Wynn Resorts Buying New Frontier Site From Crown Resorts for $336 Million

Posted on: December 15, 2017, 09:00h. 

Last updated on: December 15, 2017, 09:33h.

Wynn Resorts has reached a deal to acquire 38 acres of vacant land across Las Vegas Boulevard from its two Strip casino resorts, but the company isn’t showing its cards as to what it plans to do with the property.

Wynn Resorts Crown Alon purchase
Wynn Resorts will get to decide what’s next for the land across from its resorts. (Image: Bill Hughes/Las Vegas Review-Journal)

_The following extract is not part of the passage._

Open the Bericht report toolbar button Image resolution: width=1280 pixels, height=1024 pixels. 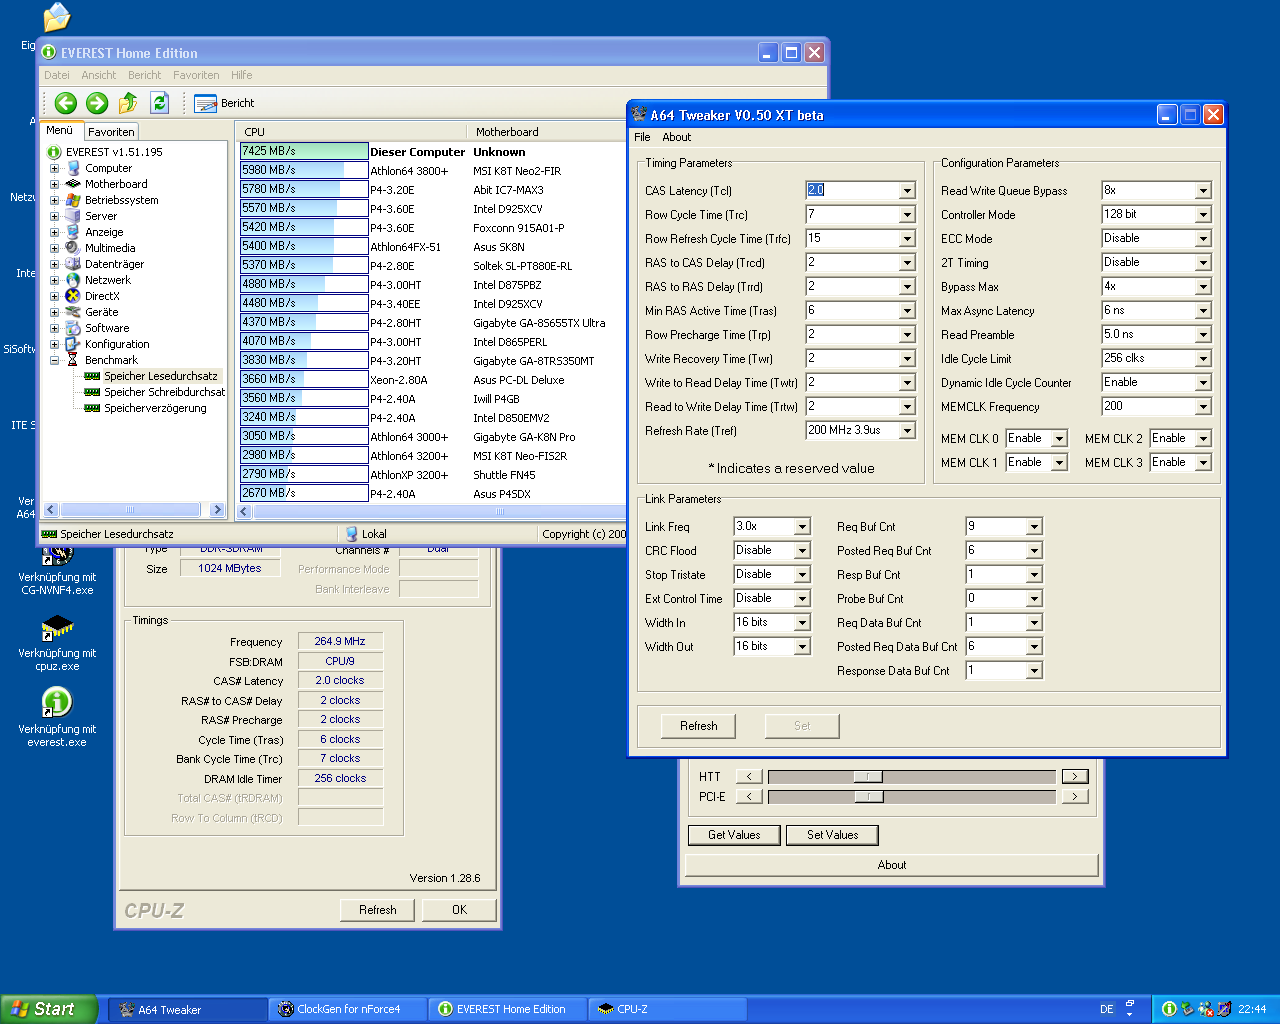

The seller is Crown Resorts, which had planned to build Alon Las Vegas, a multibillion-dollar resort, on the land. Those plans fell through amid the US recession, and Crown announced in 2016 that Alon was off.

Wynn Resorts confirmed in a statement that the land purchase price is $336 million, or $8.84 million per acre. Aside from announcing the land deal, Wynn kept readers in the dark as to what the future might hold for the property.

“The future development of the land will further change tourist visitation patterns in Las Vegas, drawing more visitors to the north end of Las Vegas Boulevard,” a company press release stated.

Wynn detailed that its Las Vegas footprint now spans 280 acres, which extends from the Las Vegas Convention Center on Paradise Road from the east, to Industrial Road on the west.

Northern Exposure

The northern end of the Strip has struggled in recent years. One project after another has failed, from fiscally troubled properties like SLS Las Vegas and the iconic Riviera, the latter which has been demolished and now serves as a convention center parking lot, to stalled developments like Fontainebleau and Resorts World.

While the north side of the main Strip has endured years of difficulty, in recent months there’s been a renewed sense of encouragement for the area.

Billionaire Carl Icahn, who certainly had no plans of finishing Fontainebleau, sold the tall blue reminder of the recession to a developer who seems committed to seeing it through. Resorts World also confirmed recently that major construction will soon begin on the $4 billion integrated casino resort, and SLS Las Vegas was sold in May.

And in addition to Wynn Resorts’ land purchase this week, the company is investing $1.5 billion to build Paradise Park, a 38-acre water lagoon with sandy beaches, assortment of attractions, and new 1,000-room hotel tower and small casino.

Investors are betting on continued growth in convention traffic to support northern Strip development. The Las Vegas Convention Center is currently undergoing a three-part expansion, with the final phase involving a complete renovation of the main facility.

A New Frontier

When Wynn Resorts reveals its plans for its newly acquired 38 acres of Las Vegas real estate, it will write yet another chapter to the Strip location.

The New Frontier occupied the land from 1942 through 2007. Billionaire owner Phil Ruffin sold the aging resort for $1.2 billion in 2007 to Israeli real estate firm El-Ad, which owns New York City’s Plaza Hotel.

El-Ad razed the New Frontier to make way for the $6 billion Plaza Las Vegas. But the US recession hit the following year, and El-Ad scrapped those plans.

El-Ad sold the land to Crown Resorts in 2014 for $280 million, and the rest is history.